Late Night Neurotic Behavior
I really hate moving.
In case anyone might be in doubt about that. I really hate it. It makes me feel fantastically insecure. In the past this has manifested itself in obsessive consumption of books and over-loving the cats. Now...
He's underfoot. Almost always. When I'm trying to clean out, trying to pack, trying to organize and prepare, he's right there...between my feet. Generally complaining--he's getting a new tooth and his favorite playmate is occupied with cleaning out, trying to pack, trying to organize and prepare. And yet. I have these moments during the day when I can't bear to look at the bare shelves, the stacked boxes, my email inbox, facebook, or blogs. And that's when I sink down and hold him. We rock and sing and I attempt to lay his hair flat and I apologize again and again and again that his house is a wreck and his life is upset and everything is messed up and in transition. I try to explain to him that this just happens sometimes, that someday he too will do things that he hates--that this is what it means to be part of a family, that life is change and that change is painful, that we don't always get the things we want. That's just life, but for what it's worth, Mama is sorry that it hurts.
In those moments, I'm not sure if I'm saying it to comfort him or me. I know. I know that he doesn't understand, and other than the loss of his playmate, he probably doesn't care. But I care. I care a lot. The one thing I wanted to give the Boy when I brought him here was stability. I feel like I've failed him.
The thing is...I'm completely crazy. My dad moved us a lot, and now that I think about it, I'm grateful that he taught us how to move. How to pack up our lives and go and settle somewhere else. It's not something that generally scares me...I hate it, but I'm not afraid of it. He taught me to do hard things by making me do them. And yet. These are the things that I don't want for the Boy. It's not that I want him to be soft, I don't, I want him to be strong and brave, but I also want him to know and value roots.
Every night I go in to his room and I sit and watch him and think. I wonder what he'll hate that I did. I wonder what he'll resent, what will scar him, I wonder what he'll one day be grateful for even though in the moment he hated it. I thank Heaven and Earth for him, for his healthy body, for his sparkling brown eyes that light up, for the ferocity of his crawling when he catches sight of me; I smooth down that hair and say a prayer of thanks that in spite of having to pack up the detritus of my life, I get to take my home with me--safely buckled into the driver's seat and a carseat.

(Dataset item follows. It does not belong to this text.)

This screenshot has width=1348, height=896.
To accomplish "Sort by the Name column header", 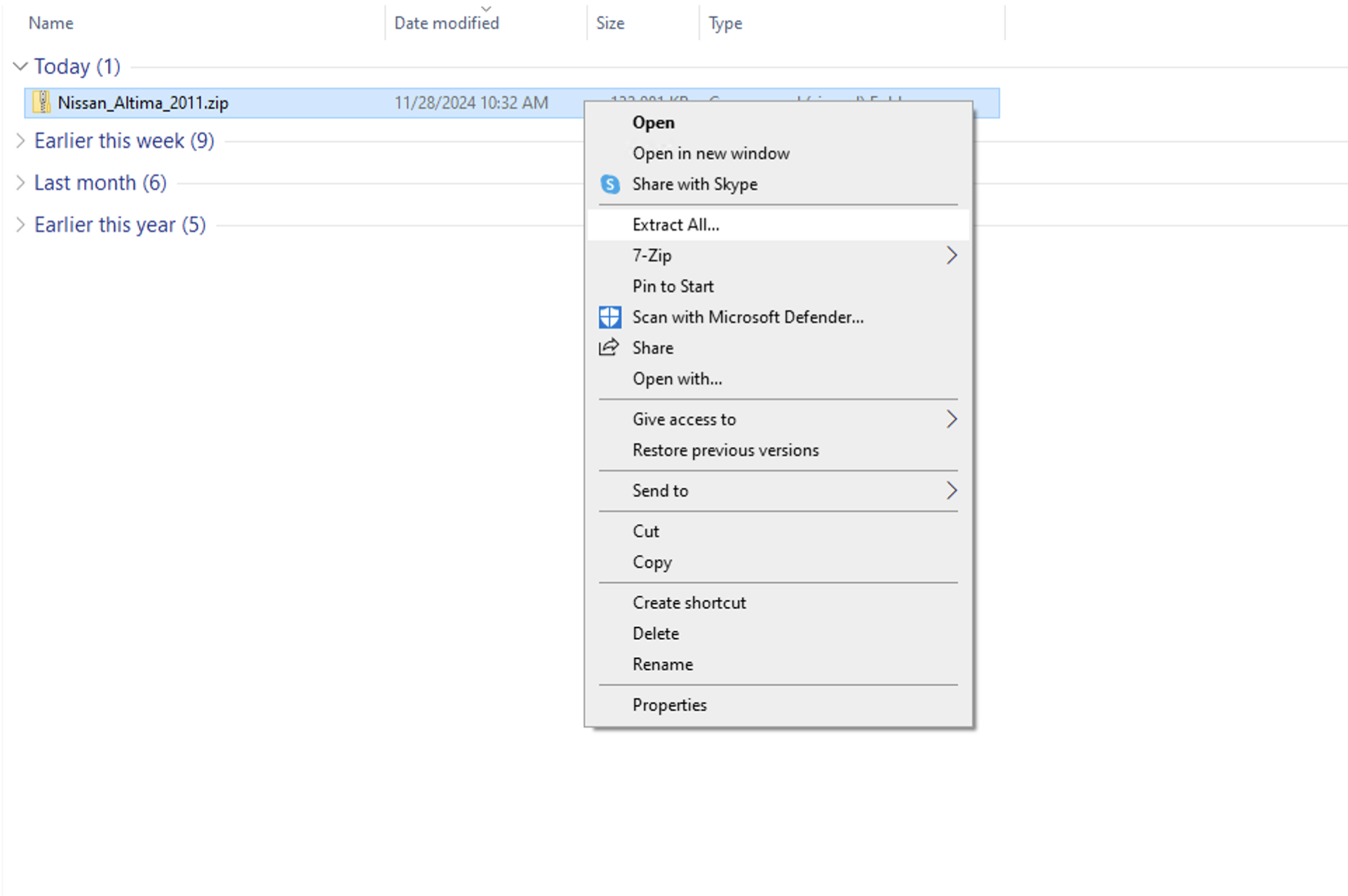I will [50, 23].
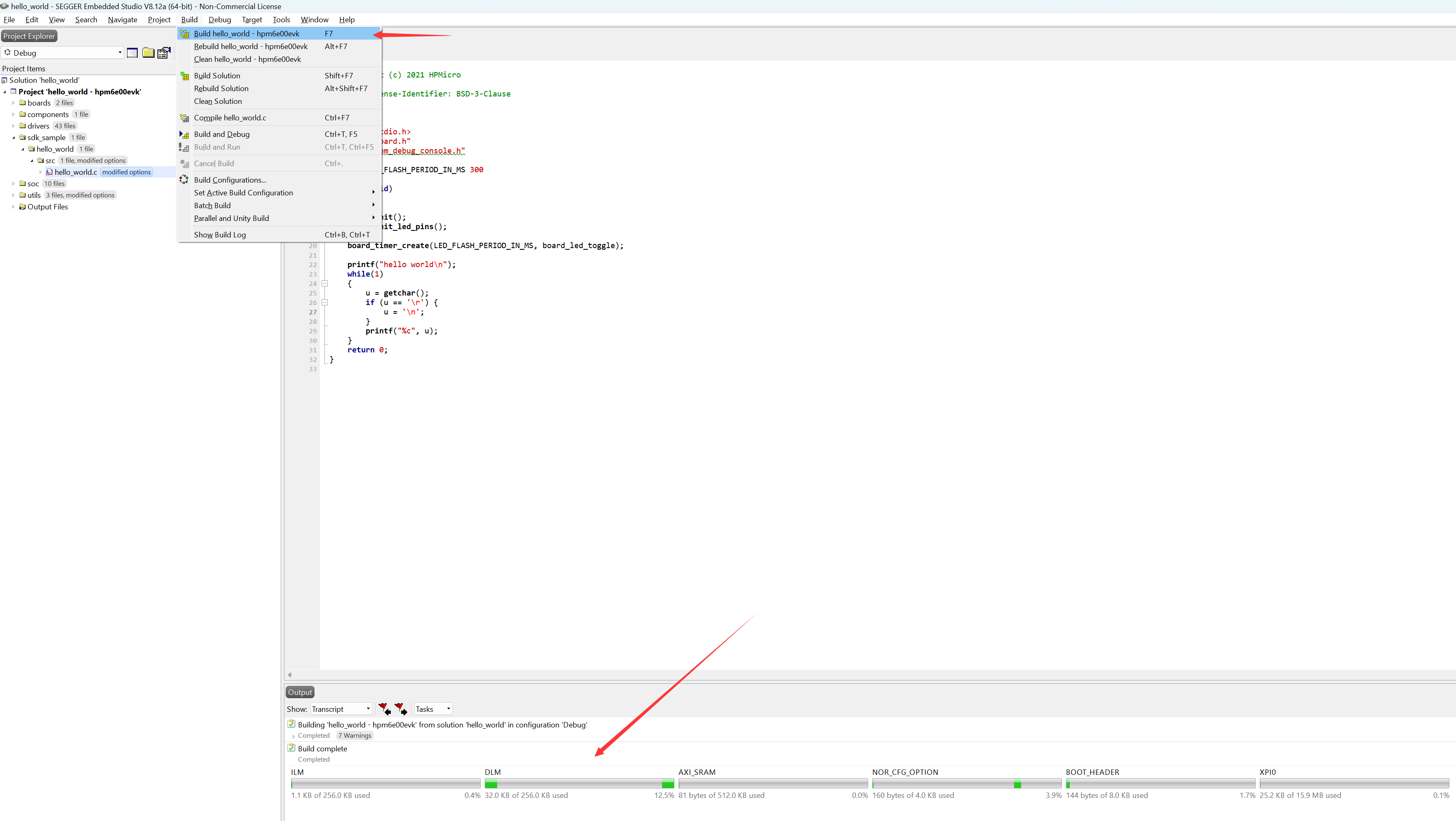Click the next error flag icon in Output

[401, 708]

Labels: life, The Boy, the Husband
4 Comments:
having just made a move across the country with my own boy, I can firmly attest that you will be just fine. and so will the boy. and he won't even remember this. although he may have sleeping issues for awhile. asher sure has. i'm exhausted.
good luck. wish i could bring you some cookies or something.
Oh my. This is lovely, and so true.
We worry that we are going to scar our children - but the reality is that there will be scars, no matter what we do, there will be scars. And quite frankly, a child that gets through childhood **without** a mark is a child that didn't have enough experiences.
You are doing what is right for the boy, and he is resilient and strong and will be fine.
So I don't really know what else to say other than I loved this post and know that you will all come out wonderfully on the other side of this move. Once again, you have touched me in unexpected ways!
Beautiful! Simply beautiful M. I love you. I can't wait to meet this little boy with a ferocious love for his mama.